That assumes that old cruft is not causing any maintenance, but quite the contrary; at the time of last-rites when it didn't have any replacement it meant you were effectively asking Portage developers to keep maintaining an EOL py2 branch ad infinitum.

Now, the last-rites spawned some work on a fork which is nice, as it often happens, but with still zero maintainers whom exactly are you expecting to do the packaging and future maintenance?
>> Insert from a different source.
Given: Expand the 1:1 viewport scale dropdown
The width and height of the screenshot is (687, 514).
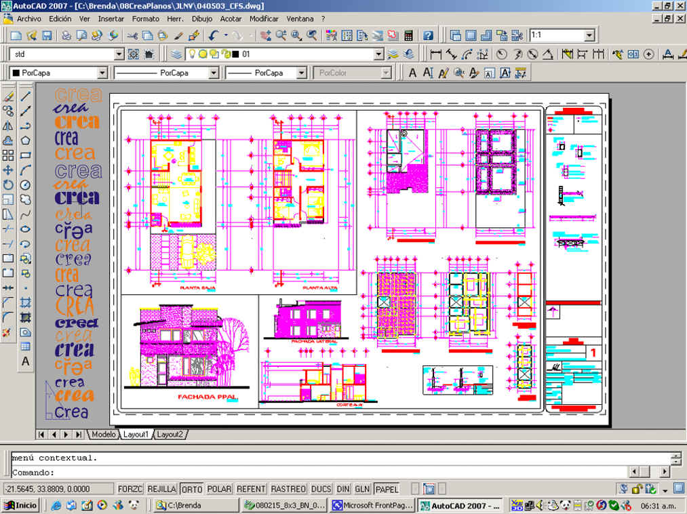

Still, nothing is stopping anyone from picking up maintenance of this package *now*, applying for write access to GURU overlay and add it there.
Comment 11 Matthew Ogilvie 2020-08-01 18:34:03 UTC
Created attachment 652132 [details]
Preliminary ebuild for xedakini's version

I finally got around to hacking together a preliminary ebuild for
xedakini's new version [thanks for the new version!].  It seems
to basically work in a small test environment, but I noticed
some limitations, room for improvement, and notes below.
Maybe some volunteers could further refine and/or maintain it?
[For the moment I'm still primarily using a stale install of
version 3.0, without being able to use version 3's repcacheman.]

This ebuild (and other files I'll attach momentarily) is updated
from the last (removed) 4.0-alpha2 ebuild.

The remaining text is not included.